4. Devenez votre propre marqueur de réussite

(Photo de Francisco T Santos sur Unsplash)

Je ne crois pas qu’il faille fixer des normes basses ou considérer la dépression comme irréparable ou une condamnation à perpétuité. Une partie du processus de “frapper l’homme (ou la femme) que vous étiez la semaine dernière”, c’est accepter que votre voyage est votre voyage et celui de personne d’autre. Vous seul pouvez vraiment savoir où vous commencez, à quoi vous avez affaire et quelles parties de vous-même menacent de vous retenir. Vous seul connaissez la voix intérieure qui vous dit ce que vous pouvez ou ne pouvez pas faire, et d’autre part, vous seul savez à quel point c’est agréable de prouver que cette voix intérieure est fausse.
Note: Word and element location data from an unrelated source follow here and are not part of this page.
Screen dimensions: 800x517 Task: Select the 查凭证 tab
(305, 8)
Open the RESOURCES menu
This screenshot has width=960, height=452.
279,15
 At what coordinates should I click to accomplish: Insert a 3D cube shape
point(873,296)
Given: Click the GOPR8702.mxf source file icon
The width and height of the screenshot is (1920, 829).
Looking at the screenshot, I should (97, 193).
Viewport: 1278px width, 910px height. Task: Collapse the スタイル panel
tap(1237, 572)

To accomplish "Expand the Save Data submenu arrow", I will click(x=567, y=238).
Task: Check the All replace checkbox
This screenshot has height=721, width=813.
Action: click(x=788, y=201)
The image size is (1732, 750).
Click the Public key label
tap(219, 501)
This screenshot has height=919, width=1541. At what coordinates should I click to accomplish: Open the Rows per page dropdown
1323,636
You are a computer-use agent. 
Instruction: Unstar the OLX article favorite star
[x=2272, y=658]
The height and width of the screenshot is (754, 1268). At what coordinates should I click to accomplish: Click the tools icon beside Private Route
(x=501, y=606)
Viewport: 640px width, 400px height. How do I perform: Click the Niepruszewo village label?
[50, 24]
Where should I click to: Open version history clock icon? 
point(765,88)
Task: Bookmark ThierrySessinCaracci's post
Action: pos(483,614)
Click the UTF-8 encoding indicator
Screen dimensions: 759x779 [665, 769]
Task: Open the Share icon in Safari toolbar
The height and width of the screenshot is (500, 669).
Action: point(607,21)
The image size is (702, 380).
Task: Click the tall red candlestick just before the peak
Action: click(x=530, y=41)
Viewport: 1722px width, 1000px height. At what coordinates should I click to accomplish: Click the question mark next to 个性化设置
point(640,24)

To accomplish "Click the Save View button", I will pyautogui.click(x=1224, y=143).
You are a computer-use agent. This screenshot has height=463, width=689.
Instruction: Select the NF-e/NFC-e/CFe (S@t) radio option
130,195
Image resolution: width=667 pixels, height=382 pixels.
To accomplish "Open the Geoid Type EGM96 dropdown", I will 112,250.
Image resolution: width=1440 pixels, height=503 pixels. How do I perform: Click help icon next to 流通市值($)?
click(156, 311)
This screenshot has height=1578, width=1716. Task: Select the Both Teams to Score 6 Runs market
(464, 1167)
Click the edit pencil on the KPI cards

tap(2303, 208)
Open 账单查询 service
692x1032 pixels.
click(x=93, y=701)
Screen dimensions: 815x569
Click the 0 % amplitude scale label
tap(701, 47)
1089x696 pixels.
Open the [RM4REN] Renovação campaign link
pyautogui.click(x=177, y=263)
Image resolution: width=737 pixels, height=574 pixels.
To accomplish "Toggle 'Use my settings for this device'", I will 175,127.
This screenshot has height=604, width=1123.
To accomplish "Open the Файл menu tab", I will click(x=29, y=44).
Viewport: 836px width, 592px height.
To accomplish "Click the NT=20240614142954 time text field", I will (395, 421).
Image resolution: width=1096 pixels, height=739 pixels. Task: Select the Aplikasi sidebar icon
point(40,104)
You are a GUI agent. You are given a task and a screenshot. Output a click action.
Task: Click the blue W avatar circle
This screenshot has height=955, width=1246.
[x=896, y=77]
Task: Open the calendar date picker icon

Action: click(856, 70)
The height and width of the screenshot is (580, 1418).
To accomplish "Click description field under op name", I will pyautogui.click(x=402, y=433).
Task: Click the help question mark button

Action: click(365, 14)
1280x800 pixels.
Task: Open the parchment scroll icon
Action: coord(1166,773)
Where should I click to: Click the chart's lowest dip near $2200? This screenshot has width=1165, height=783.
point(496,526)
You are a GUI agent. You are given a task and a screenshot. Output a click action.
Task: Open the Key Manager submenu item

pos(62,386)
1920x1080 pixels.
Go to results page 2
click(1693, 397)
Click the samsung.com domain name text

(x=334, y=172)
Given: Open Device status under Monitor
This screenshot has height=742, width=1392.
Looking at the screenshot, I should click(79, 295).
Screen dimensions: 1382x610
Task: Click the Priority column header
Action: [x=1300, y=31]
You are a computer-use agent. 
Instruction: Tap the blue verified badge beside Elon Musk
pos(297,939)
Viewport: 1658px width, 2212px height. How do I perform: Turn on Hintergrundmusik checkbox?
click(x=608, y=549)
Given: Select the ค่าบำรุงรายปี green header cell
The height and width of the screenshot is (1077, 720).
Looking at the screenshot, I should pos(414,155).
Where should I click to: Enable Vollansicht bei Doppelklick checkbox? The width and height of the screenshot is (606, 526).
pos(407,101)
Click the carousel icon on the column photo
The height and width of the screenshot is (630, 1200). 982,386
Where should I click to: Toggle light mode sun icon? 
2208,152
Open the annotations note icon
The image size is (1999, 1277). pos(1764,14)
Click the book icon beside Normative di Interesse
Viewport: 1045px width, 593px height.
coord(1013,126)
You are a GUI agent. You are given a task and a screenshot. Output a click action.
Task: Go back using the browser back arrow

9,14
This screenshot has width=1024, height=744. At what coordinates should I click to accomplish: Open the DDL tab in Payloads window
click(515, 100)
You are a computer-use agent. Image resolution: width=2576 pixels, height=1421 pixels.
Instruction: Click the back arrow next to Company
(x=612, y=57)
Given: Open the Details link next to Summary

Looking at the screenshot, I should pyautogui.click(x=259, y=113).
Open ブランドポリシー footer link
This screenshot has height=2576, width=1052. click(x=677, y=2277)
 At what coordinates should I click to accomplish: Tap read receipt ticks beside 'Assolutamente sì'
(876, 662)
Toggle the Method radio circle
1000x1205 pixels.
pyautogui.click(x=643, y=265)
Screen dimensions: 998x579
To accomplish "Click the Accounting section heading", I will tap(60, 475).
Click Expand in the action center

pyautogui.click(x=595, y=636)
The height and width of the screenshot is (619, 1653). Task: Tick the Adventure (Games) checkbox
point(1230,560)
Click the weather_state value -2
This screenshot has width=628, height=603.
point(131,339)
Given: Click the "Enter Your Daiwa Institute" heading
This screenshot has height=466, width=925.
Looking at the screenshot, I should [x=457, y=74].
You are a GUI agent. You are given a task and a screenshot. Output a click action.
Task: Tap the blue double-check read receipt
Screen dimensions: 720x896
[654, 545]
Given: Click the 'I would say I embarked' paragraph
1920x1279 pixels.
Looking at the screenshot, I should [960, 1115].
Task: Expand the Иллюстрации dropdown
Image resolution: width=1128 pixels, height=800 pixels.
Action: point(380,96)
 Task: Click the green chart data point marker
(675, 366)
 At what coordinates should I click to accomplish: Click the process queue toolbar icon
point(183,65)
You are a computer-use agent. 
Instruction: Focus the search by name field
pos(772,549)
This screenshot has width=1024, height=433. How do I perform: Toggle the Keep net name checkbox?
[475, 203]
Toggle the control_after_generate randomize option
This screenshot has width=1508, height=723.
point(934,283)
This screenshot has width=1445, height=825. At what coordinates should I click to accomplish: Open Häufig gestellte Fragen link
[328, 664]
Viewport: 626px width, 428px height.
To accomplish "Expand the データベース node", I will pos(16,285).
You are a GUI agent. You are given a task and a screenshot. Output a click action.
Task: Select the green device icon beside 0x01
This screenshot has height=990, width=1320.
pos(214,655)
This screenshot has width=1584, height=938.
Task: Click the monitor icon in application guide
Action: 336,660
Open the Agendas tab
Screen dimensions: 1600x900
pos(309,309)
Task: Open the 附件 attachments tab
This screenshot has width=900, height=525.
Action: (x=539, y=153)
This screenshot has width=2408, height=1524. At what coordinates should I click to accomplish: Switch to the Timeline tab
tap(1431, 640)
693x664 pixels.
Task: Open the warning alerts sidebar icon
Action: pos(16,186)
L’établissement d’objectifs, comme toutes les formes de développement, est très personnel. Oui, ces conseils s’appliquent à la dépression, en raison de la nécessité de trouver un contexte plus sain. Mais ils s’appliquent également à toute personne sur la voie de l’auto-développement. Rêvez grand, aussi grand que vous le pouvez, et ne laissez jamais aucune limitation diluer ces rêves. Équilibrez ces rêves avec l’aspect pratique, l’honnêteté et la capacité de grandir à partir de là où vous êtes maintenant.

Laissez vos objectifs évoluer avec vous. Continuez à vous améliorer, soyez patient lorsque les progrès s’arrêtent et rappelez-vous qu’un jour, la personne que vous avez essayé de battre sera à tellement de semaines qu’elle sera méconnaissable. C’est le plus gros gain que vous puissiez obtenir. Alors continuez à vous battre. Soyez honnête à propos de votre point zéro. Et rappelez-vous que même les arbres les plus hauts du monde étaient autrefois des graines souterraines.